Gerry Regep: Court's revival of UIC law professor's claim is good news for constitutional rights
A recent decision by the United States Court of Appeals for the 7th Circuit has important implications for academic freedom and free speech in college classrooms. At the heart of the case is Jason Kilborn, a tenured law school professor who has taught at University of Illinois Chicago School of Law for more than a decade.
Kilborn sued the school after UIC put him on administrative leave and conducted a full investigation into a question he posed to students on an exam.
On his final exams, Kilborn used to include a fictional case involving workplace discrimination. To reflect the real-world experiences that soon-to-be lawyers may encounter, his exam asked students to evaluate a fictional scenario in which an employee was called various slurs by her managers. The exam censored the full slurs, and Kilborn had used the same question for years. That is until 2020, when some students got upset at the question and reported him to the dean.
Despite his attempts to resolve the situation, a university investigation ensued. Kilborn was placed on administrative leave, drug-tested, barred from campus, denied a raise and required to complete an eight-week diversity training program before he was allowed to return to the classroom. In response, Kilborn filed state and federal claims against the university for violating his constitutionally protected academic speech.
University officials filed a motion to dismiss Kilborn's case, arguing he failed to state a claim for relief, and the district court agreed, dismissing the federal parts of the lawsuit. Once granted, the district court declined to exercise jurisdiction over Kilborn's remaining state law claims and dismissed them without prejudice. The district court held that Kilborn's speech was not constitutionally protected because it did not address a matter of public concern.
In March, in Kilborn v. Amiridis, the 7th Circuit reversed the lower court's decision with respect to Kilborn's First Amendment claim. It held that Kilborn had adequately stated a claim and sent the case back to the district court, signaling that public university professors have remedies for legal relief when their First Amendment rights are violated in the classroom setting.
The decision reaches far beyond one professor's law school exam. The question remains: Can a university truly be a marketplace of ideas if a professor risks being sanctioned for using hypothetical scenarios that reflect the messy, uncomfortable realities their students may face?

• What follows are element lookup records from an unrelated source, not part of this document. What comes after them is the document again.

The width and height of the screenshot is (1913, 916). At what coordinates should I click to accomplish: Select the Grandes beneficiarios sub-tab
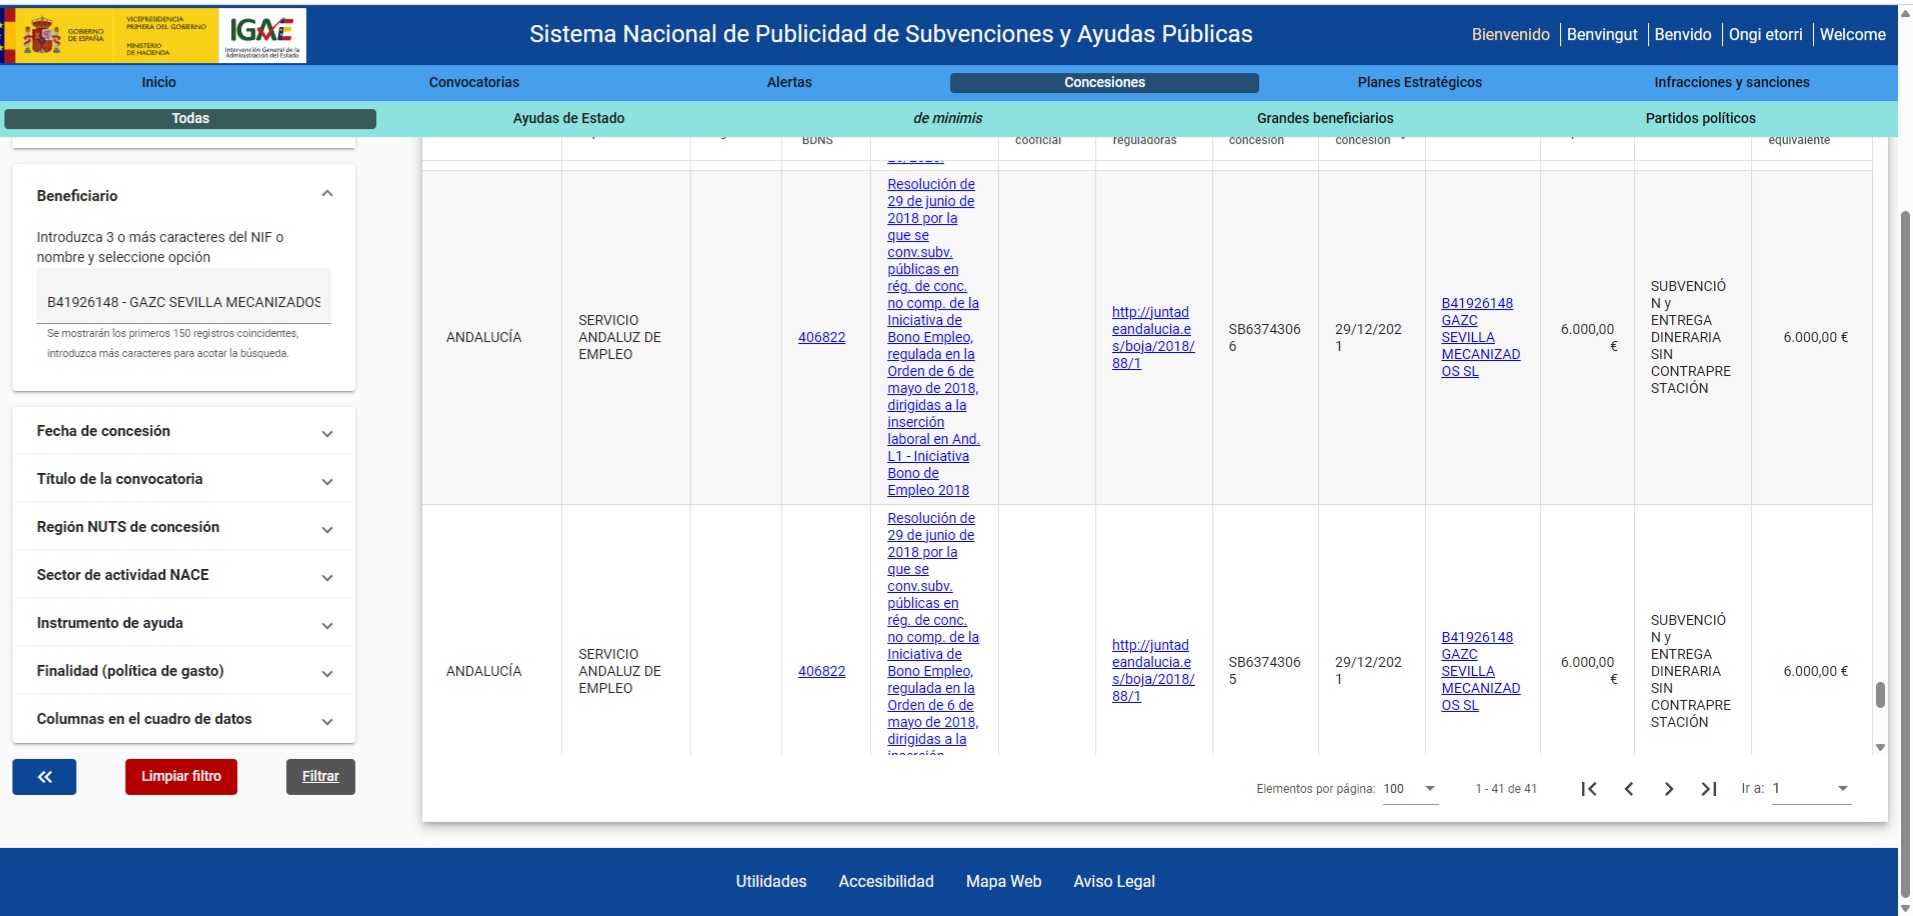tap(1324, 119)
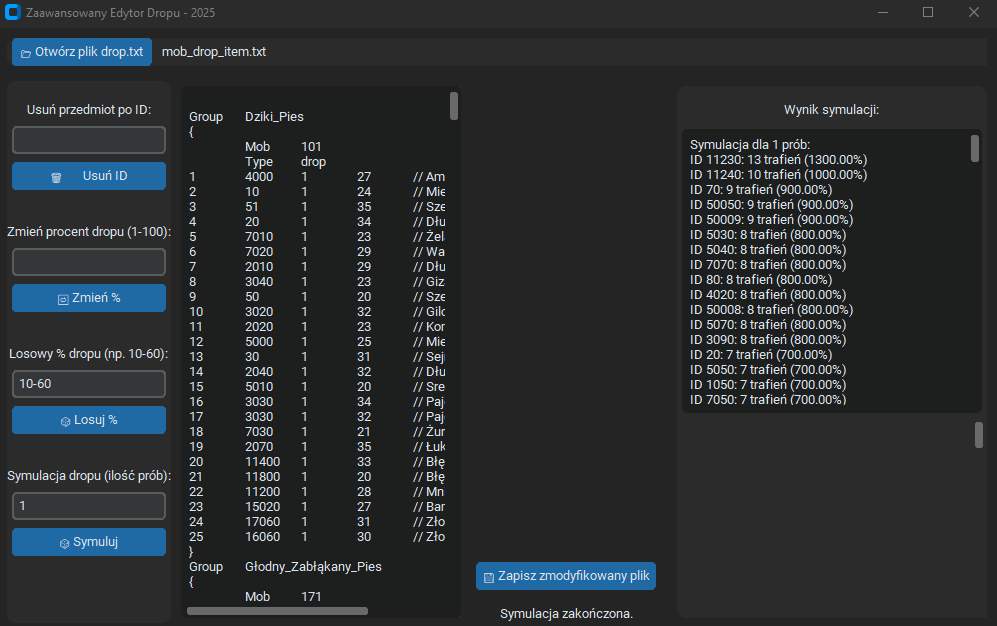Click the icon on the Symuluj button

tap(65, 543)
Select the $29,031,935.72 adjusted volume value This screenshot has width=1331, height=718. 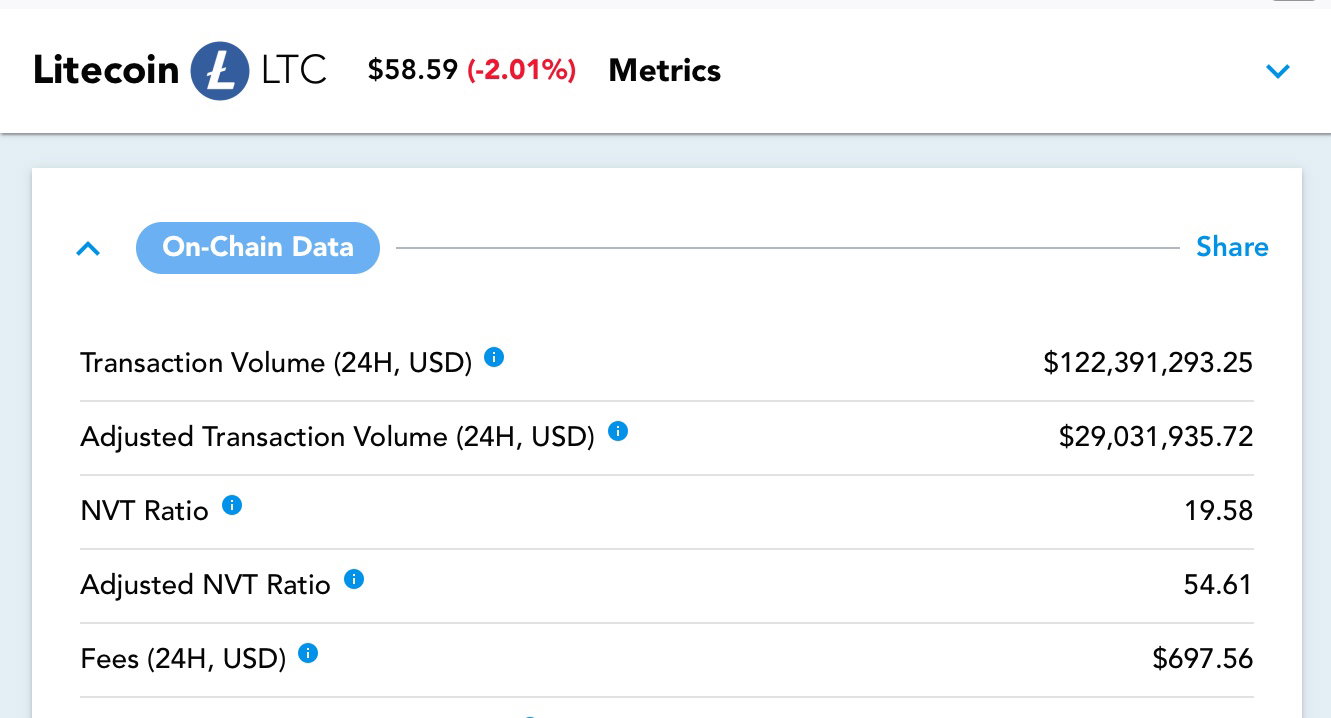point(1156,436)
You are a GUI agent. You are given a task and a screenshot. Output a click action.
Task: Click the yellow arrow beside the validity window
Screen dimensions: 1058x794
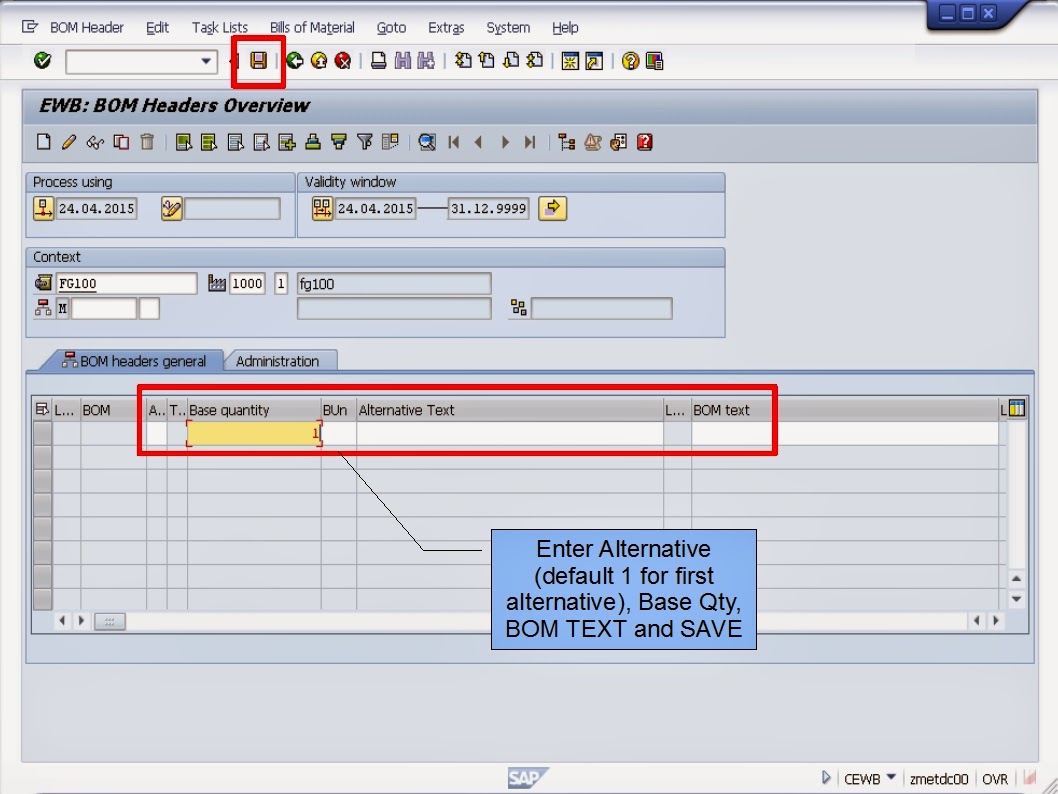tap(552, 208)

Notably, the U.S. Supreme Court in Garcetti v. Ceballos held that public employees have no First Amendment protection for speech made pursuant to their official duties — but it expressly declined to address whether that rule applies to a professor's academic scholarship or teaching. The 7th Circuit declined to apply Garcetti in this case because 'expression related to academic scholarship or classroom instruction implicates additional constitutional interests.' By issuing its decision, the 7th Circuit joins several other circuits in holding that Garcetti's rule does not extend to a professor's scholarship and teaching.
Although Kilborn's claim may still fail on the merits, this decision is a win for academic freedom and free speech supporters alike, and may have implications for other pending cases involving university faculty.
At a time when professors walk a tightrope between fostering robust debate and fostering inclusion in their classrooms, the Kilborn decision sends the message that professors should not have to choose between their careers and their constitutional rights.